_AIM:_ Show each line of the items below that contains the string "agent", matching case exactly.

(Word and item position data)
++++++++
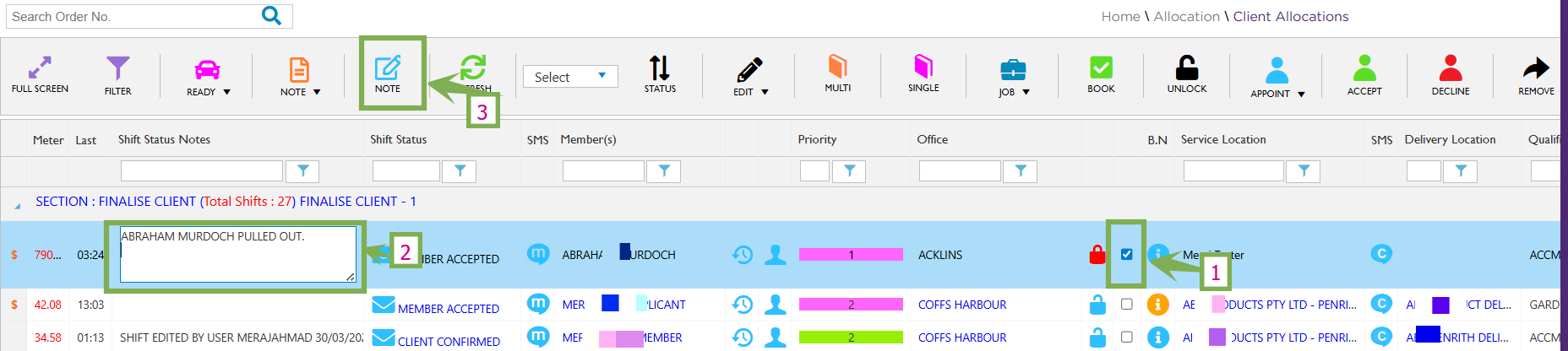Tick the checkbox in the Client Confirmed row
Screen dimensions: 1568x351
(x=1126, y=337)
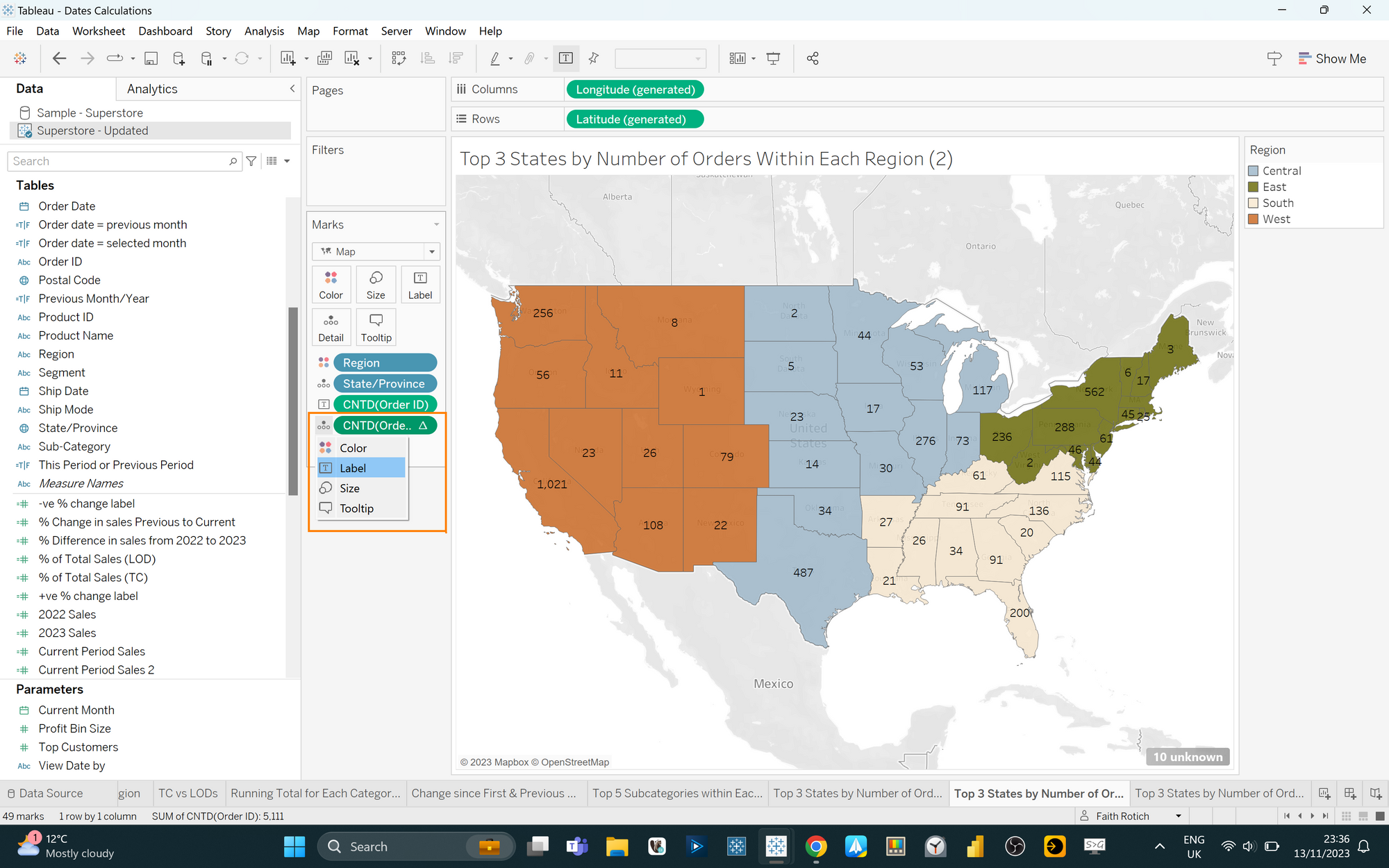Switch to the Analytics pane tab
This screenshot has height=868, width=1389.
[x=152, y=89]
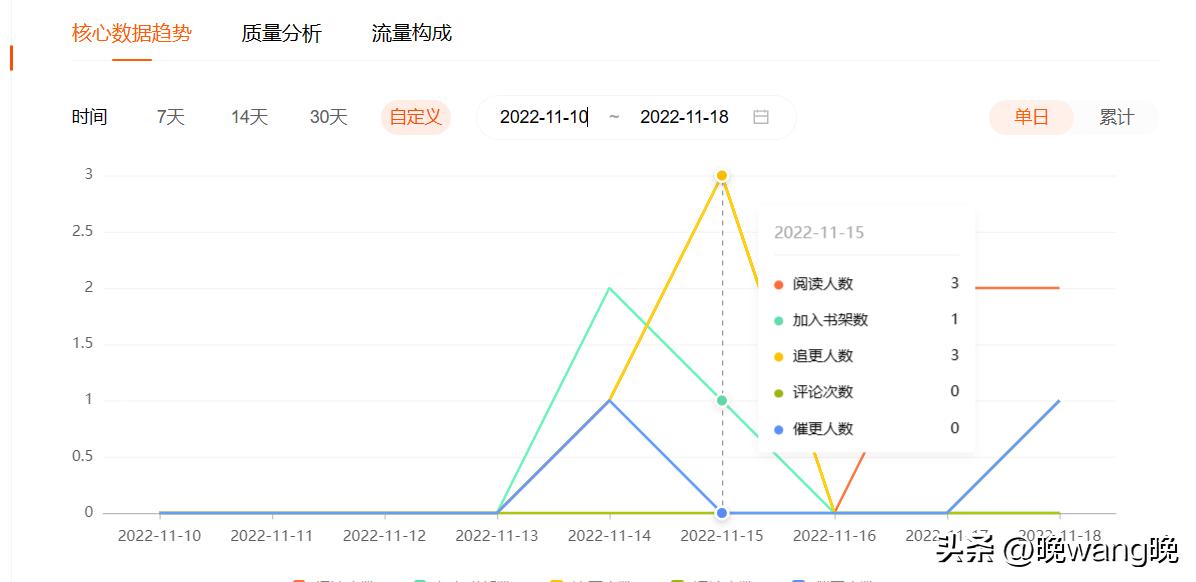The width and height of the screenshot is (1196, 582).
Task: Click the olive dot beside 评论次数
Action: 777,392
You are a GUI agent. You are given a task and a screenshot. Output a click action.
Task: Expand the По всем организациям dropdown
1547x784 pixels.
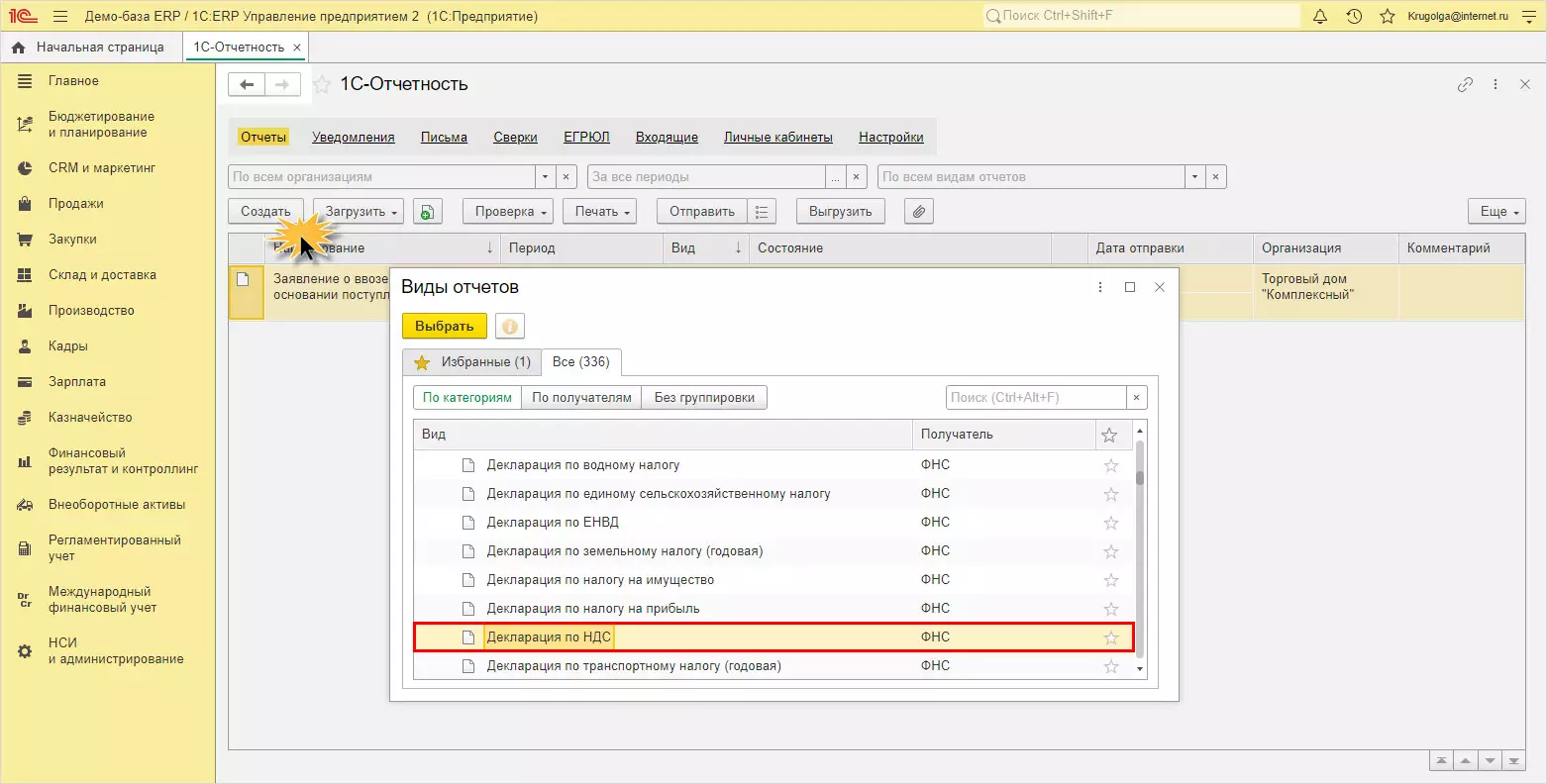545,177
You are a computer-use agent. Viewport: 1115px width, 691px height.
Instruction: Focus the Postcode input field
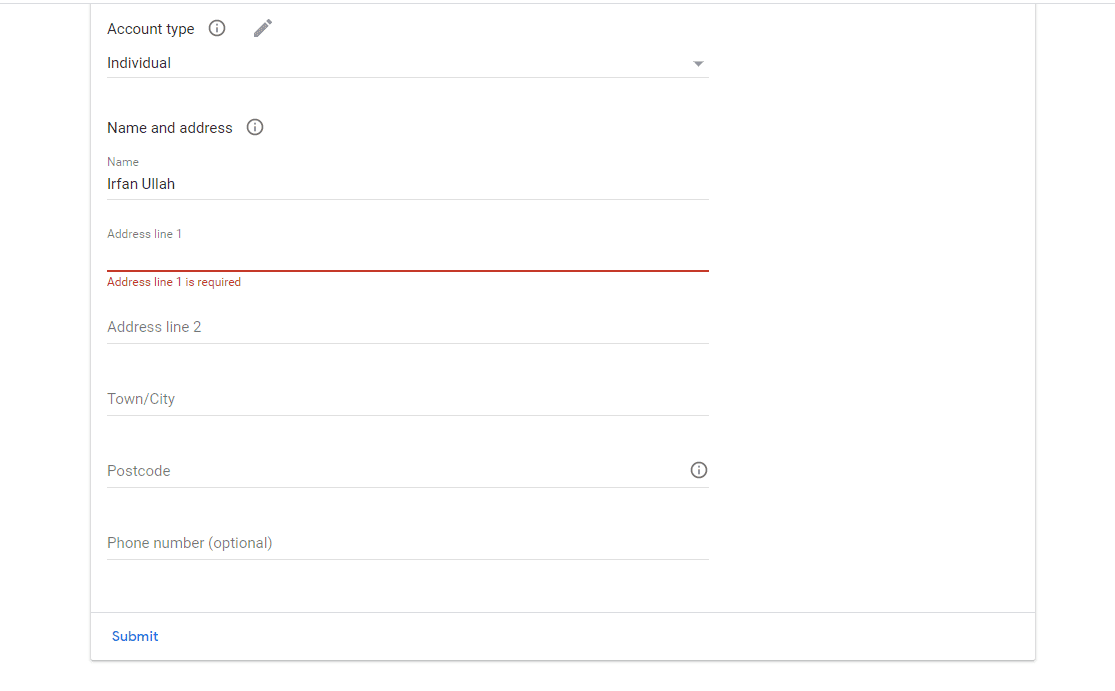[397, 471]

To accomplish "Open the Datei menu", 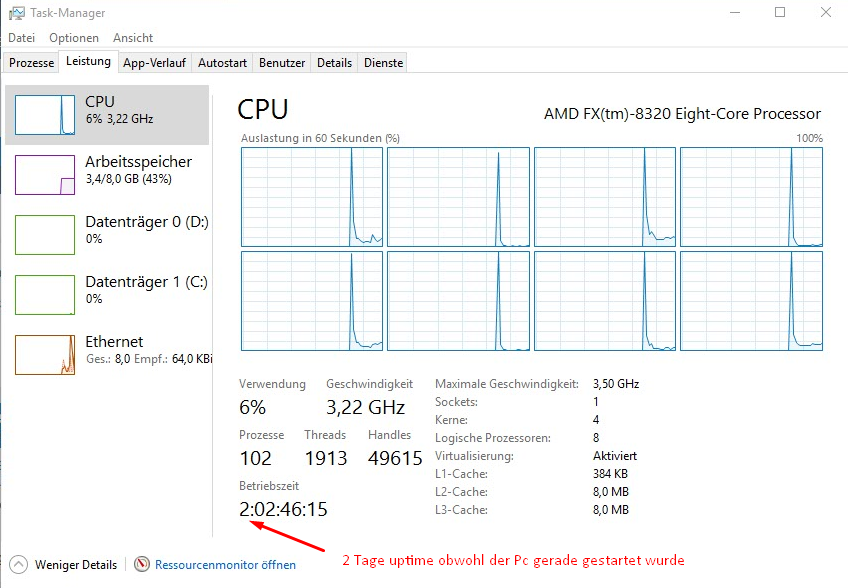I will (21, 38).
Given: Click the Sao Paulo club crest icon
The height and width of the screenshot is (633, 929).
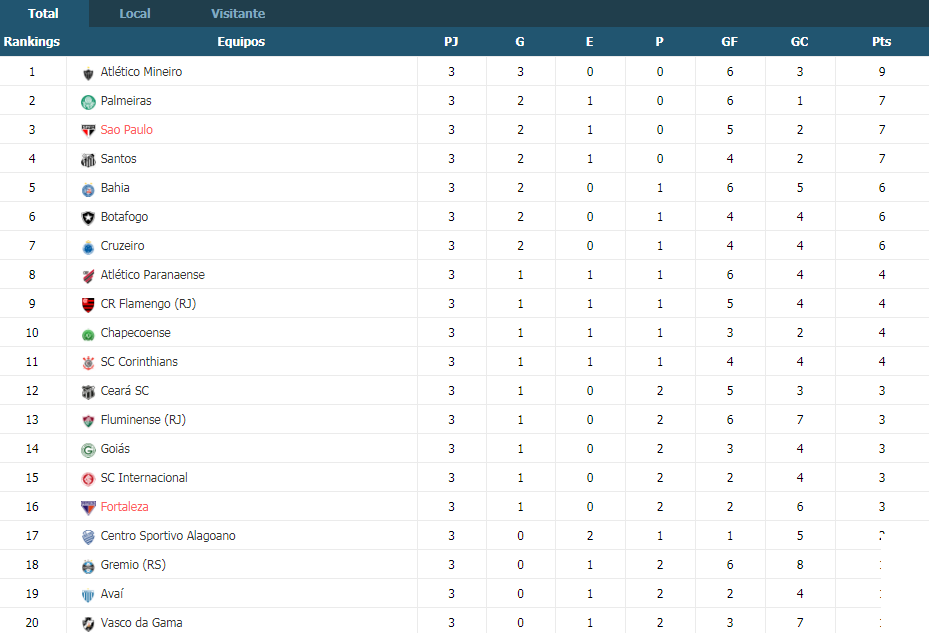Looking at the screenshot, I should (88, 131).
++++++++
_FINISHED TASK:_
You are a GUI agent. You are given a task and a screenshot. Output a click action.
You are a computer-use agent. Viewport: 1115px width, 691px height.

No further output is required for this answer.